To: kpf who wrote (149321)1/28/2005 8:41:52 AM
From: niceguy767Read Replies (1) | Respond to of 275872
 
"However, historically AMD tends to be valued at book when in times when it looses money. Credits for this obeservation go to Hans Mosesmann - although he did not say that recently, but back in 2001 when he was with Pru iirc."

Historically, AMD has cloned INTC. Going forward exactly the opposite seems to be occurring! The point I'm getting at here is that at no time in AMD's past when at or near breakeven, has their earnings potential been so great. I suspect that we'll know within the next 2 to 3 weeks whether $1B in 2005 server revenues is realistic. If so, AMD is worth triple its current price owing to the earnings expansion associated with such huge server marketshare growth!

"Crucial point for your call on stockprice will be if AMD can keep the nose over water in the next couple of quarters. Which appears close to hopeless from what I model."

You're being too influenced by the ihub doomsayer brigade. Increasingly, it is becoming apparent to analysts (i.e. Osha) and Wall St. (i.e. over 400M shares changing hands in January) that AMD's Opteron advantage is for real and, consequently, AMD's upside is huge. Increasingly, with each new AMD product intro, the case for "AMD huge earnings growth potential" is strengthened. In fact, inevitability of such huge earnings growth potential may be the takeaway by Wall St. from the imminent SUNW and HP new product intro's.

What I'm getting at here is that there may be a perception change away from near term earnings to huge upside earnings growth potential in the minds of "valuation model builders" with these new product intros!

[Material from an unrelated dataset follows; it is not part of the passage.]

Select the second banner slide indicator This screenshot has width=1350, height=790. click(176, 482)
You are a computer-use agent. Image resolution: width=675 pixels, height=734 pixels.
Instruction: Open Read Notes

To: kpf who wrote (149321)1/28/2005 12:35:26 PM
From: dougSF30Read Replies (1) | Respond to of 275872
 
Well, Q1 has a very good shot at being GAAP profitable. We did run through the calculations last week on this thread, and going from Q4 to Q1, there is a net bump of $49M + $42M - $20M = $71M to GAAP earnings, assuming gross margins remain the same across CPG, and flash and PCG post the same operating income.

With CPG this seems likely, as revs should be flat to down slightly, and ASPs up slightly.

Now, flash-- can they hold the losses to the same level as in Q1? Perhaps not quite. But they have ~$40M of downside room over Q4 in flash before they would repeat a GAAP loss in Q1.